There’s a special group of Houston restaurants that have been more than successful. They have done so despite hardship, trial and trauma. Through personal issues, fires, bankruptcy and more, these restaurants have still managed to endure. Here are ten Houston restaurants that have stood the test of time and lasted more than a decade.
1941: Molina’s, three locations. The original Molina’s was at 1919 West Gray. It was born when Raul and Mary Molina bought the Old Monterrey Restaurant after Raul had worked there for a decade. The business was successful and expanded to multiple locations. Among them, the one opened decades later at 5227 Buffalo Speedway proved the most popular. In 2008, after being in business for 20 years, Ricardo Molina, one of the grandsons of the founder, says, “H-E-B came knocking at the door. You think it’s a lifetime and the next thing you know, you’re gone. It was one of our most successful locations — easy access from downtown, great place for happy hour, great neighborhood. Just perfect. It took us almost four years to find a new space, but we got lucky in finally finding it at our West University location." The week of September 11, Molina’s will celebrate its 75th anniversary in business.
1949: Three Brothers Bakery, three locations. Most of the adversity happened before the original location of Three Brothers Bakery opened on Holman — more than anyone should have to go through for a lifetime. There would be more along the path, though. Three Brothers really was started on May 8, 1949, by three brothers: Sigmund, Sol and Max Jucker. It was four years to the day after they, along with their sister, escaped a Nazi concentration camp on Liberation Day. The Holman place had no parking, which hurt sales, so they later moved to Almeda Road. The business kept growing, so they moved to 4036 South Braeswood. Then, a set of coincidences shut down every location, as described by Robb Walsh in a 2008 article: "The Sugar Land location went out of business in July 2006 after 20 years thanks to the diversion of traffic during highway construction. The River Oaks shopping center location was closed in May 2007 when the center was scheduled for demolition. Hurricane Ike took out the main location and production bakery on South Braeswood."After nine months, the Braeswood location reopened. These days, there are two more locations: one on 12393 Kingsride in Memorial and another at 4606 Washington Avenue.
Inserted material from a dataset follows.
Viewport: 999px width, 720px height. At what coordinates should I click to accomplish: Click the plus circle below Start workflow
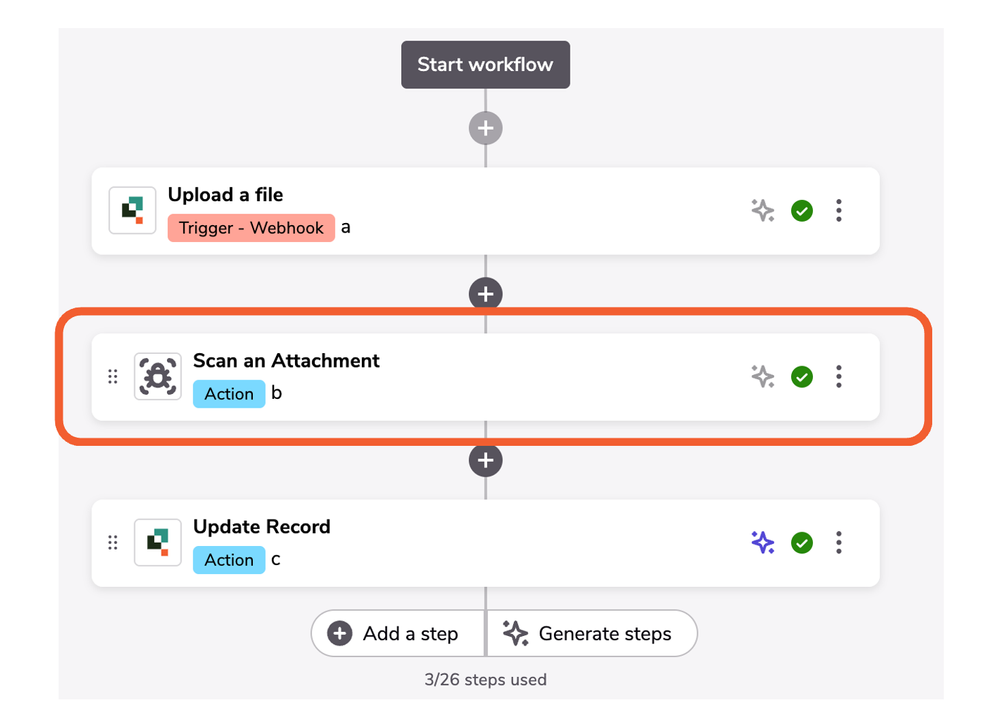[485, 128]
1967: Brennan’s of Houston, 3300 Smith. This has long been one of Houston’s favorite places for birthdays, celebrations or even just hanging out on the gorgeous patio during happy hour. In September 2008, Hurricane Ike mercilessly whipped its way through Houston and, in the process, sent a fire roaring through the premises. It destroyed everything except the brick and, curiously, the awning with the Brennan’s logo near the front door. Soon after, chef Randy Evans took his leave to go open a restaurant of his own. Brennan’s of Houston was rebuilt, better than ever, and thrives to this day as a mainstay of fresh Gulf coast fare and sumptuous New Orleans-style brunches.
1973: The Original Ninfa’s On Navigation, 2704 Navigation. When “Mama” Ninfa Rodriguez Laurenzo first opened her little ten-seat restaurant to keep her tortilla factory afloat, it was simply called Ninfa’s. It was so successful that a second location, on Westheimer, followed two years later. By 1982, there were 13 Ninfa’s. Entering into a joint venture with another company to reduce risk was the beginning of the end. Thanks to a bunch of corporate maneuvering, by 1998 the Laurenzo family no longer had control of or involvement in the restaurant their matriarch had started. Since mid-2006, the original Ninfa’s has been owned by Legacy Restaurants and, in all fairness, the company has done a fine job of taking care of the legacy, even if it bought into it. Chef Alex Padilla probably doesn’t get nearly the respect he deserves for carrying the torch of Tex-Mex history.